Got my hands on some Camphor Burl.  Absolutely beautiful, but the odor is overwhelming.  Turned one pen last weekend and my garage still stinks.  My wife would rather me not continue working with this wood.

Anyone know any tricks?  Like soaking them in lemon water or rubbing them the extracted juice of a newt's intestines?


----------



## ed4copies (Oct 30, 2012)

Turn a little ebonite, she will beg you to go back to camphor!!


----------



## alphageek (Oct 30, 2012)

Turn some olive wood after? To cover up the smell?   

Your in a warmer climate - open garage and vent more?   

Camphor - antler - ebonite... all yucky smells IMO.


----------



## sbell111 (Oct 30, 2012)

Tune up your dust collection system.

I've been getting ready for a big show for the last several days.  What I will typically do is turn by groups of material.  I used to go strictly by kit type, because I felt that I could reproduce the correct shapes of the different pen styles better that way, but now I go by material because I can get into the 'groove' of how to turn each particualr material better that way.

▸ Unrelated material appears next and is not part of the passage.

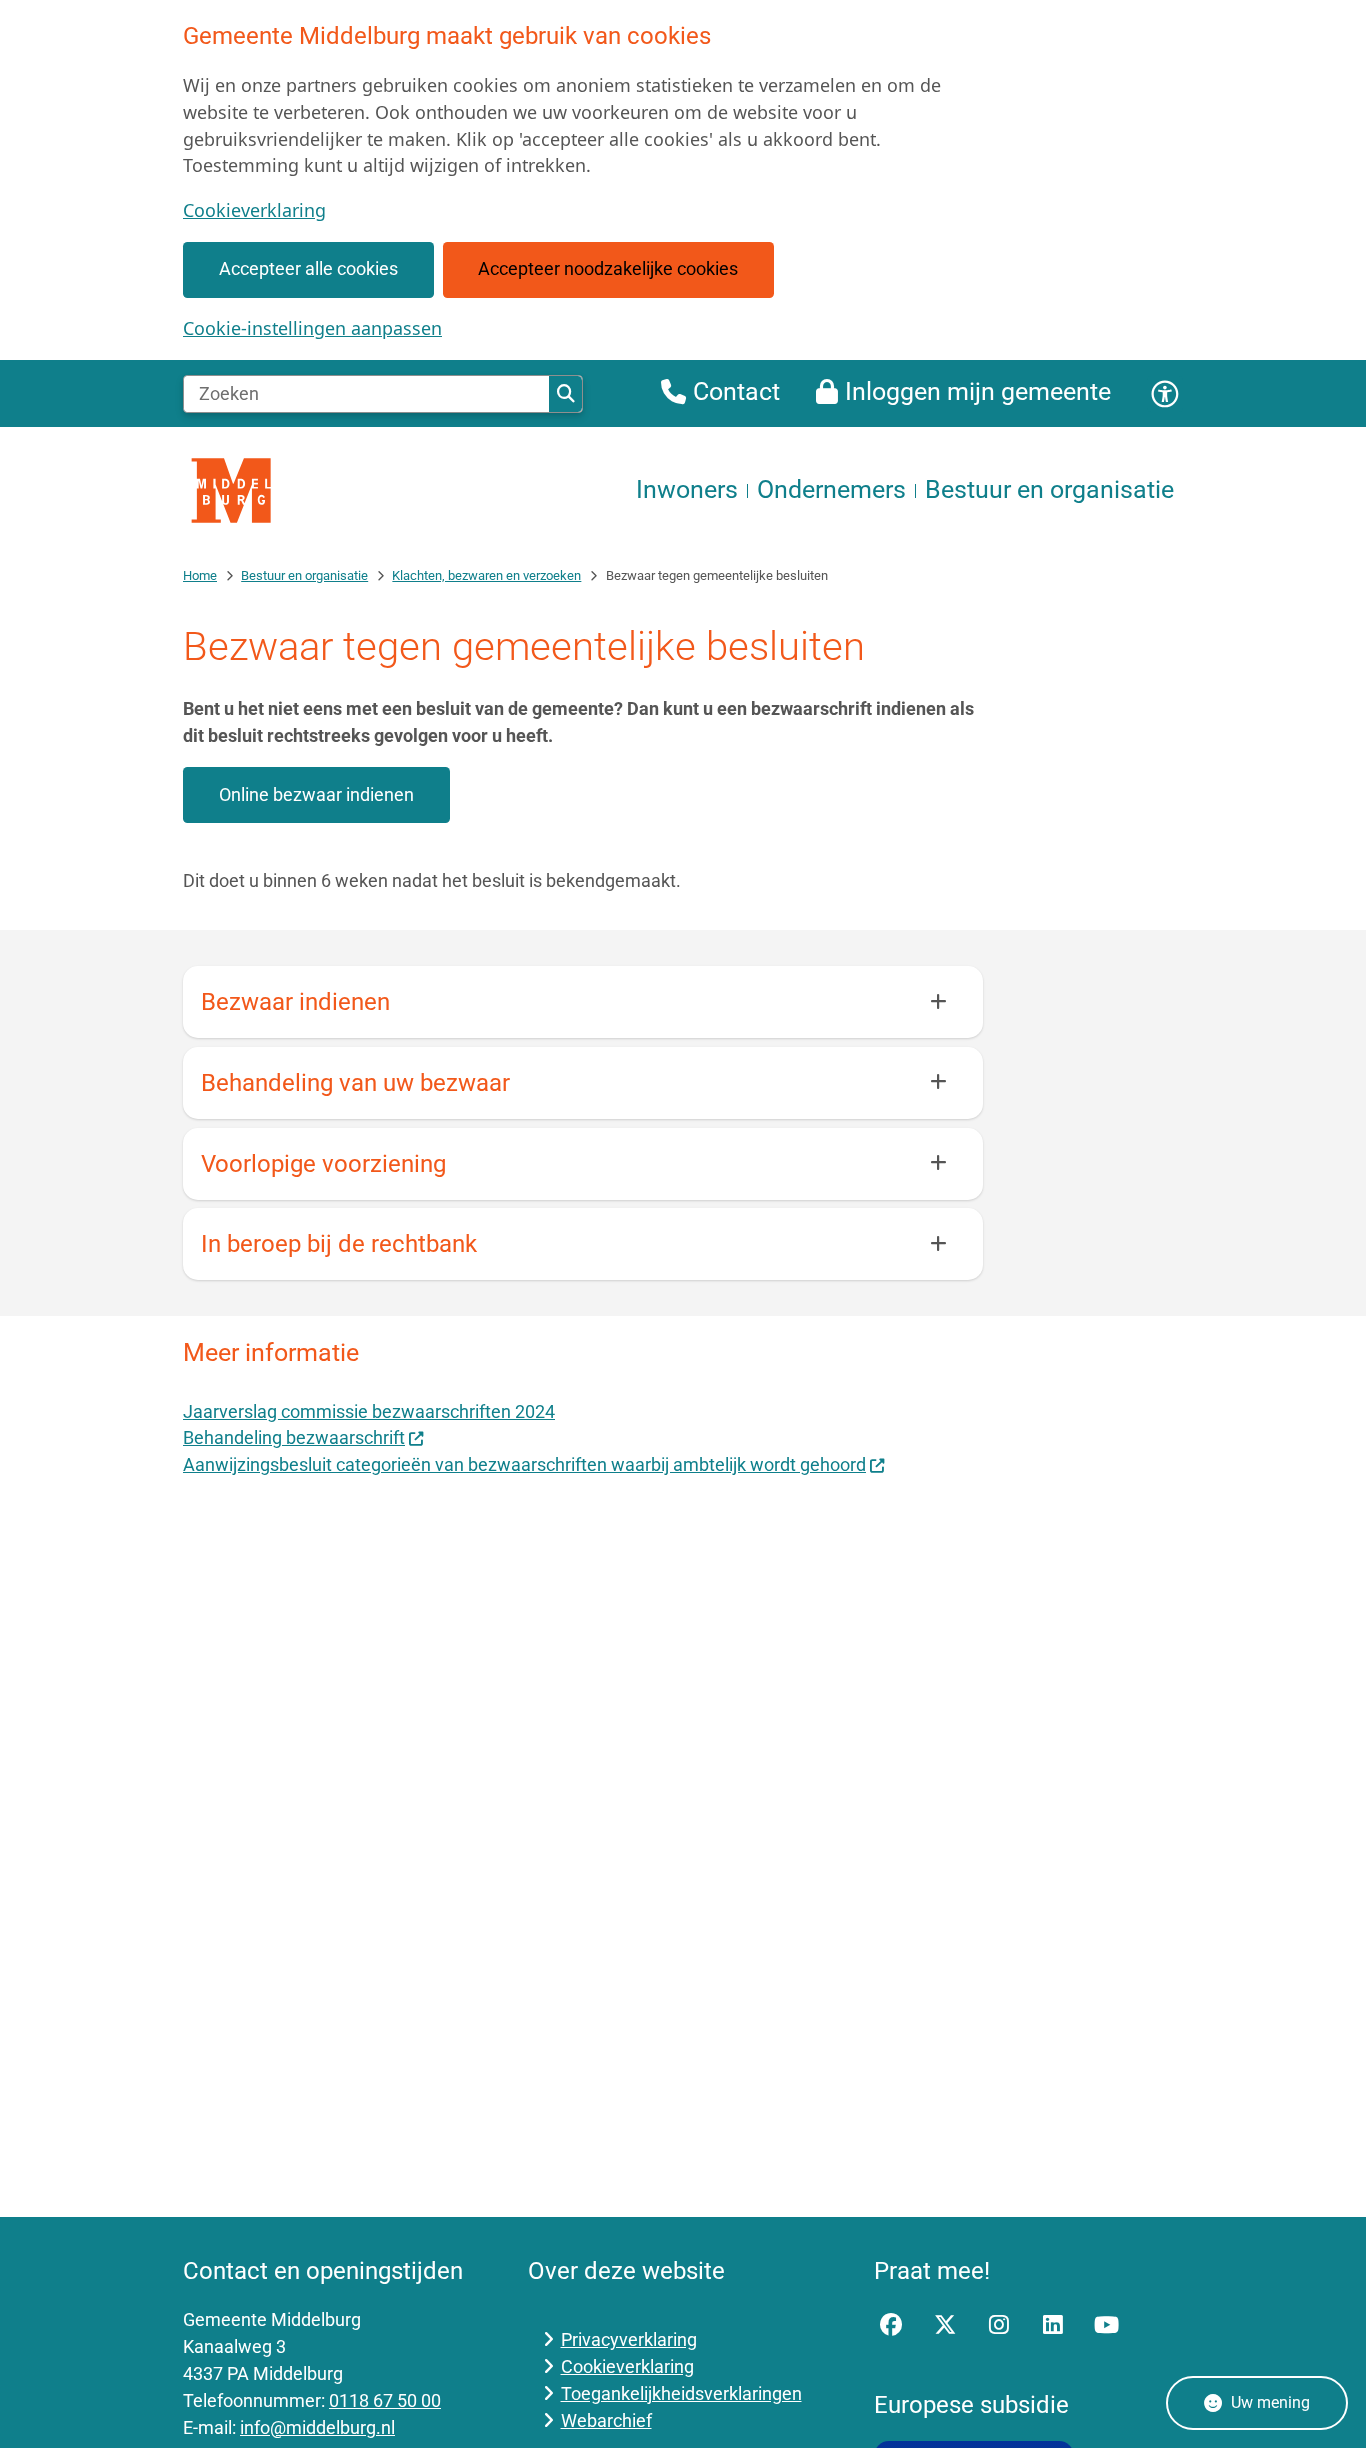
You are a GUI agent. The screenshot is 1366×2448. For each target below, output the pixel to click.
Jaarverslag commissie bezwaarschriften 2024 (369, 1411)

The last four days, it has been antler's 'turn'.  Last night, I finished the last of that and moved on to buffalo horn.  As I was turning the first one, I flashed on a thread from a week or so ago where it was mentioned that antler stunk when turning and I realized that I had just turned a ton of it for several days and didn't smell it, at all.  The dust collector was sucking all of that away.


----------



## KBs Pensnmore (Oct 31, 2012)

Camphor is great for clearing the sinuses, love that smell:biggrin:.
At least you won't have silverfish in the shed for a while.
Kryn


----------



## azamiryou (Nov 14, 2012)

I actually like the camphor burl smell. Not as nice as some others, and very distinctive, but pleasant.


----------



## robutacion (Nov 15, 2012)

I agree with the last 2 posters, I too like the Camphor smell the more the better to keep my always blocked nose a little less unblocked.

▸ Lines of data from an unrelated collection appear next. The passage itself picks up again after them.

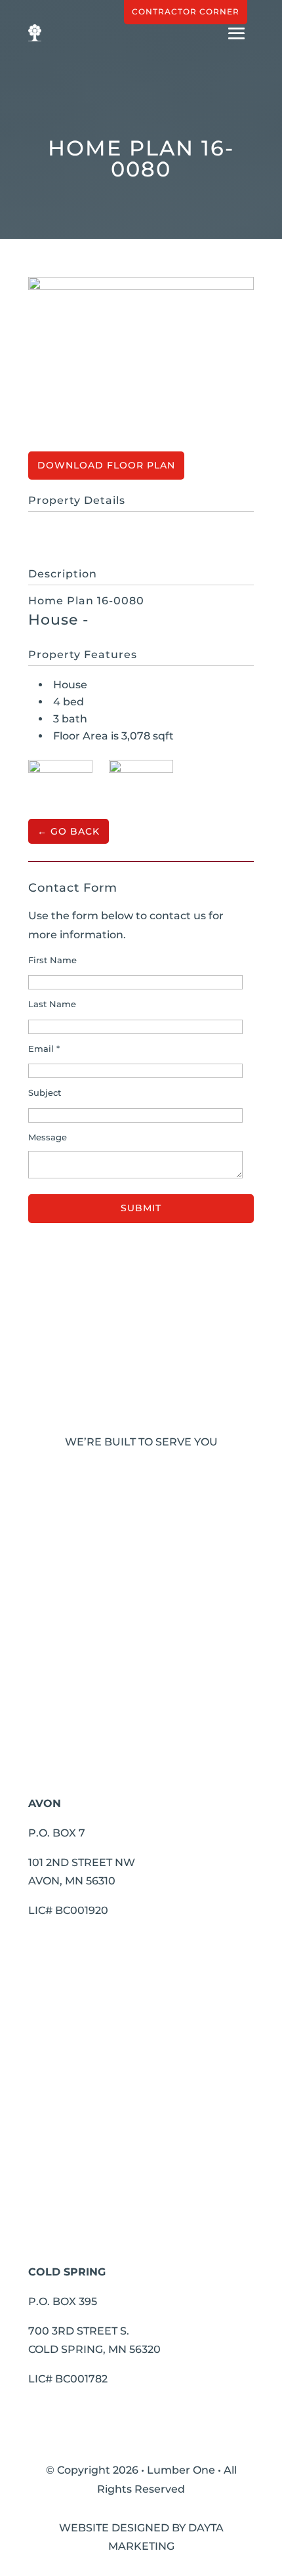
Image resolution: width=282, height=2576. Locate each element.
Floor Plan (139, 465)
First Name (52, 960)
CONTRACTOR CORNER (185, 11)
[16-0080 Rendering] (60, 782)
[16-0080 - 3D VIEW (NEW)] (141, 782)
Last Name (52, 1004)
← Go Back (68, 831)
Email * (44, 1049)
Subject (44, 1093)
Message (47, 1137)
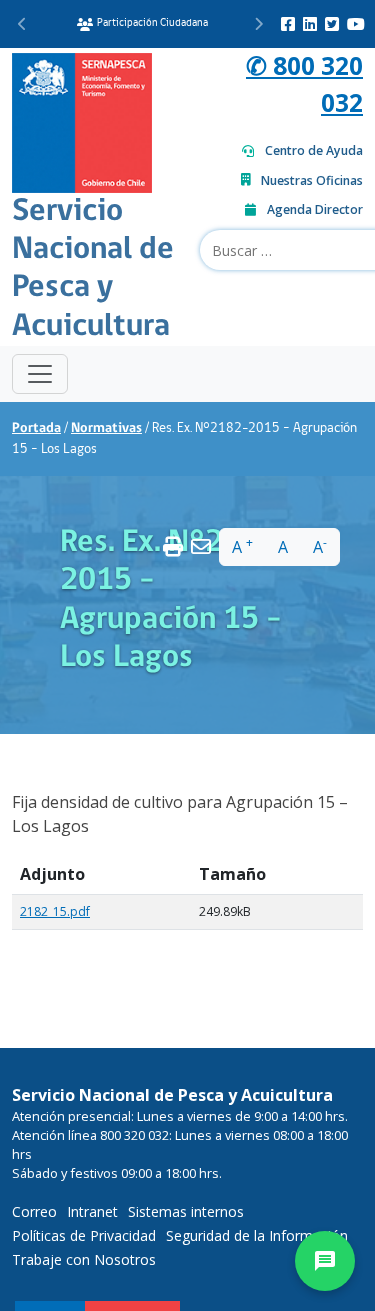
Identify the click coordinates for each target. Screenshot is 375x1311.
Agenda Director (315, 209)
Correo (34, 1211)
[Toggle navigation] (40, 374)
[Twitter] (332, 24)
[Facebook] (288, 24)
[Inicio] (82, 120)
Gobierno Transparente (213, 23)
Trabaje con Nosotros (84, 1259)
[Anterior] (22, 24)
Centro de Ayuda (314, 150)
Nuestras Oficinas (312, 180)
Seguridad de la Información (257, 1235)
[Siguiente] (258, 24)
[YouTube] (356, 24)
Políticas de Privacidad (84, 1235)
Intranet (92, 1211)
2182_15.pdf (55, 911)
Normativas (106, 428)
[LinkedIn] (310, 24)
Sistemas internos (186, 1211)
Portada (36, 428)
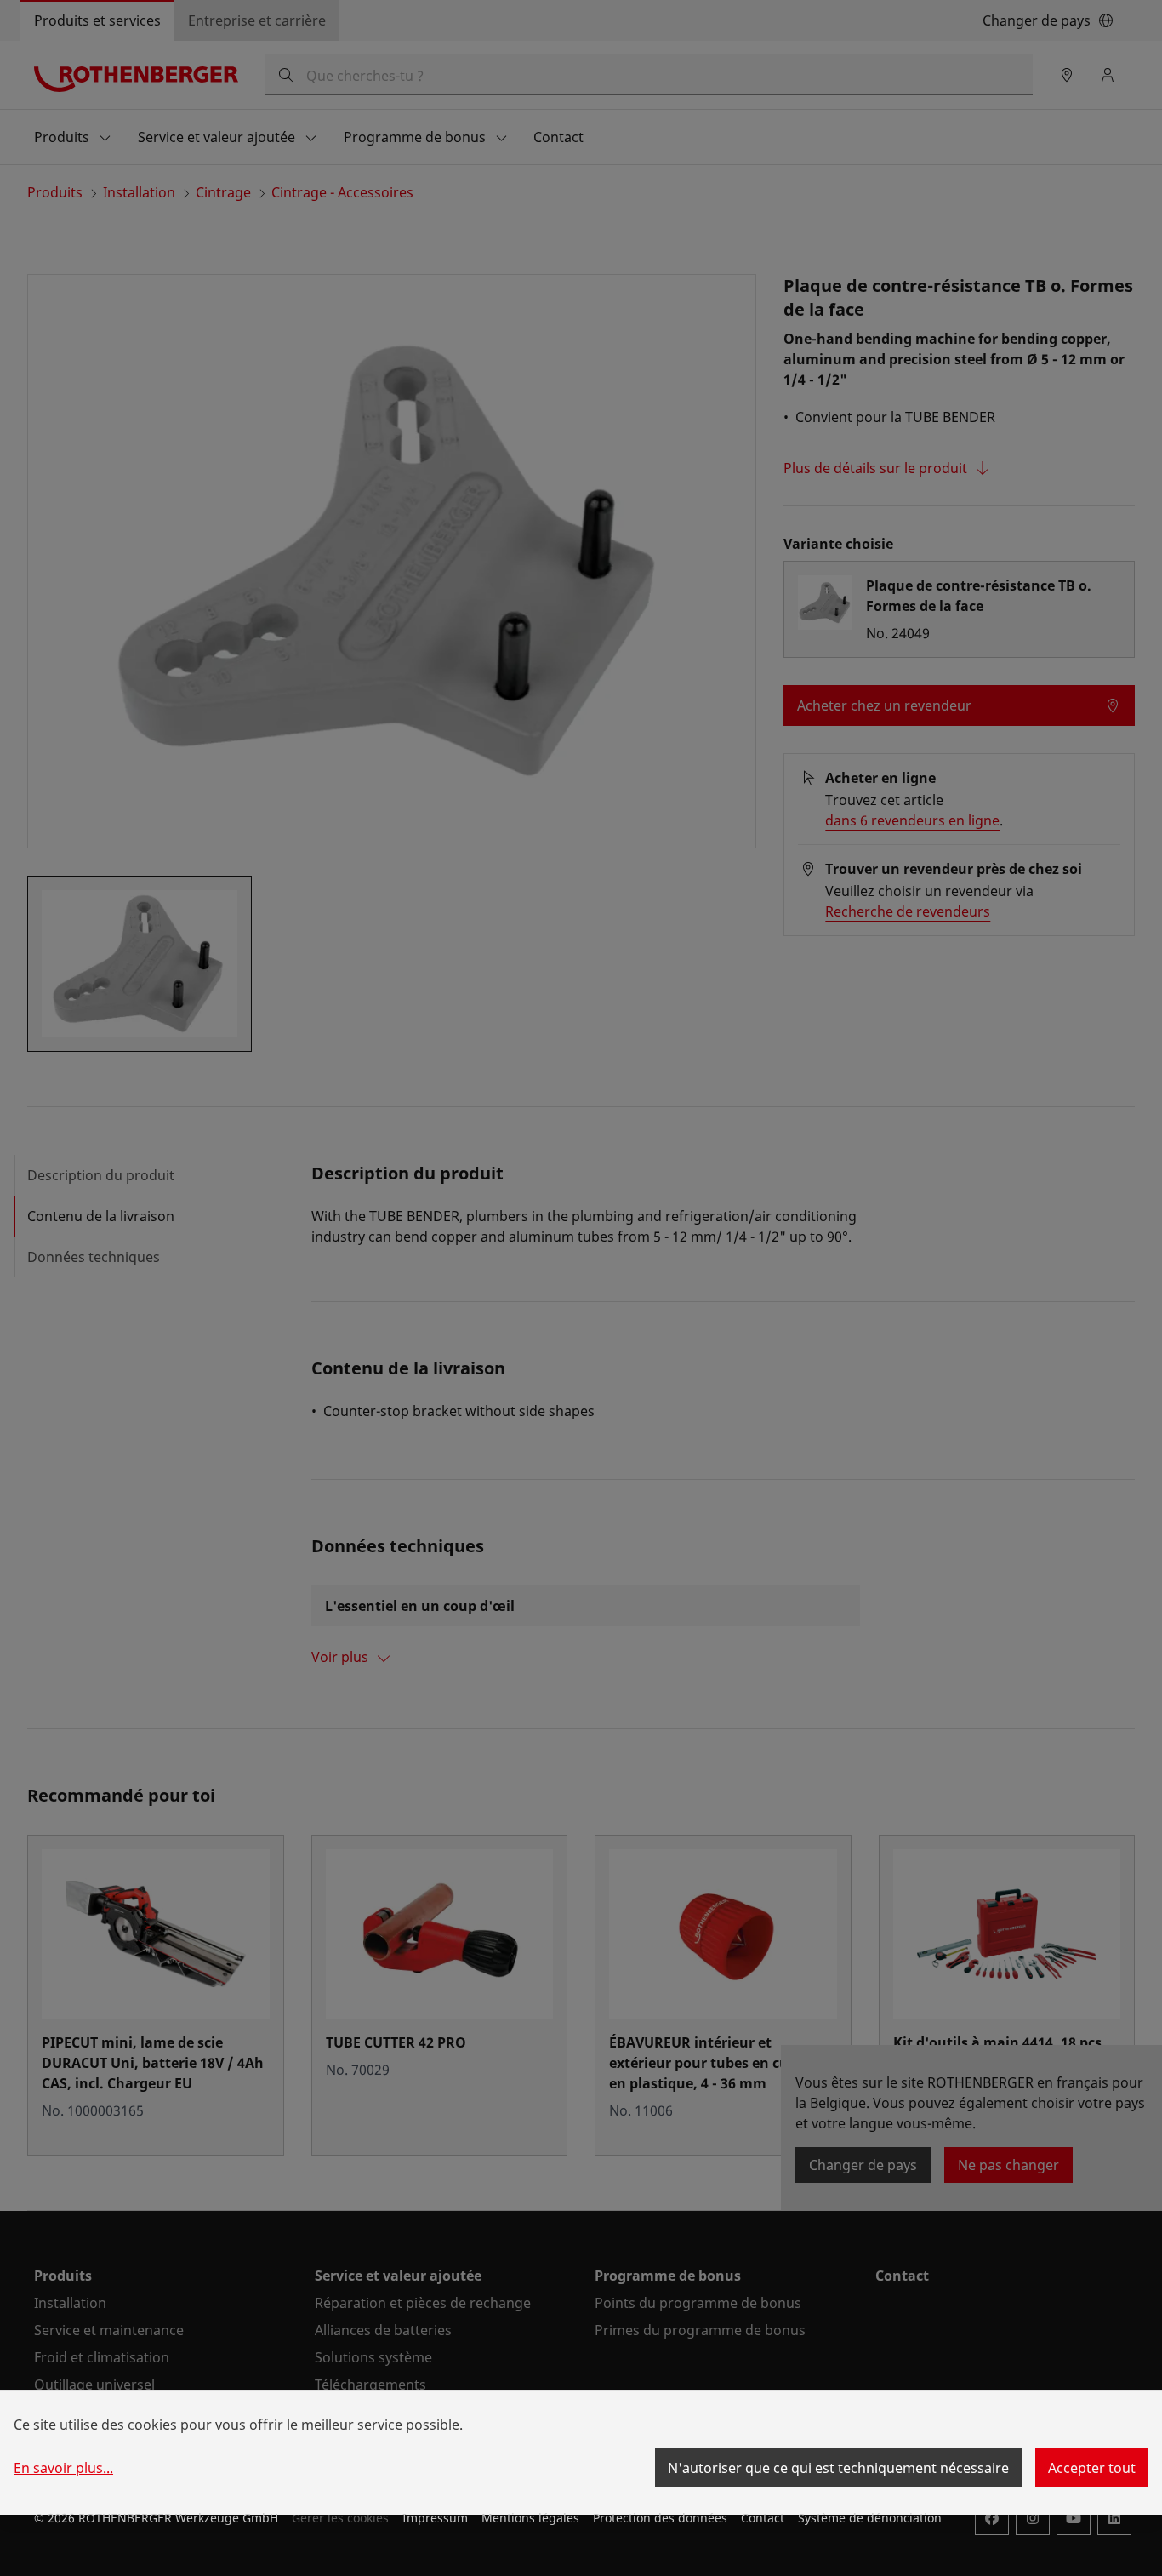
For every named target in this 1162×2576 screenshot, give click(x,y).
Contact (762, 2518)
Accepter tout (1092, 2468)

One of the old methods to clean up/reduce strong odours, is the used a sliced potatoes to absorb the unwanted smells.  Cutting 2 or 3 large potatoes into 1/2" slices, putting them in the area affected does work but maybe not enough for you...!

Worth a try though...!

Good luck,
Cheers
George


----------



## Kaspar (Nov 15, 2012)

greenchicken said:


> Anyone know any tricks?  Like soaking them in lemon water or rubbing them the extracted juice of a newt's intestines?



At the next new moon try sacrificing a she-goat (Or is it a he-goat?  I can never remember ...)


----------



## PedroDelgado (Nov 16, 2012)

I'd say have the wife get an apartment you both can share. I think Camphor smells pretty. Keep on turning!!!


----------